Cool fand sie, dass auf der Homepage des Kreisverband die Telefonnummer des für Neumitglieder und Interessenten zuständigen Beisitzers stand und sie so direkt Kontakt zu den JuLis vor Ort aufnehmen konnte. "Ich wollte mich erstmal eingehend informieren, bevor ich mir über einen Beitritt Gedanken machen wollte", erzählt Steffie weiter.
Ihre erste JuLi-Veranstaltung war eine "KMV", wie sie sagt.

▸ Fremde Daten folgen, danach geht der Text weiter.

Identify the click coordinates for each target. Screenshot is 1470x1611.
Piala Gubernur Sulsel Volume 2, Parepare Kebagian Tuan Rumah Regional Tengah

Wir stellen fest: Steffie ist schon voll integriert. Unter einer "KMV" verstehen erfahrene JuLis eine "Kreismitgliederversammlung". Dort sei sie auf sehr offene Leute getroffen. "Meine Befürchtung war anfangs, es könnte recht reserviert zugehen. Das war aber glücklicherweise nicht der Fall!" Thematisch hat sie dann der vehemente Einsatz der JuLis für Bürgerrechte vollends überzeugt. "Der gesunde Kompromiss, der durch die Soziale Marktwirtschaft geschaffen wird, kommt in der Beschlusslage der JuLis in den einzelnen Forderungen in der Wirtschafts- und Sozialpolitik sehr gut zum Ausdruck", nennt die Hannoveranerin uns einen weiteren Faktor, der sie von den Jungen Liberalen überzeugte.
Wir wünschen Steffi weiterhin sehr viel Spaß bei den JuLis und hoffen, sie spätestens beim nächsten Bundeskongress in Saarbrücken (Rückblick: BuKo Dresden) wieder zu treffen. "Pforzheim war geil!", resümiert sie mit vor Begeisterung funkelnden Augen.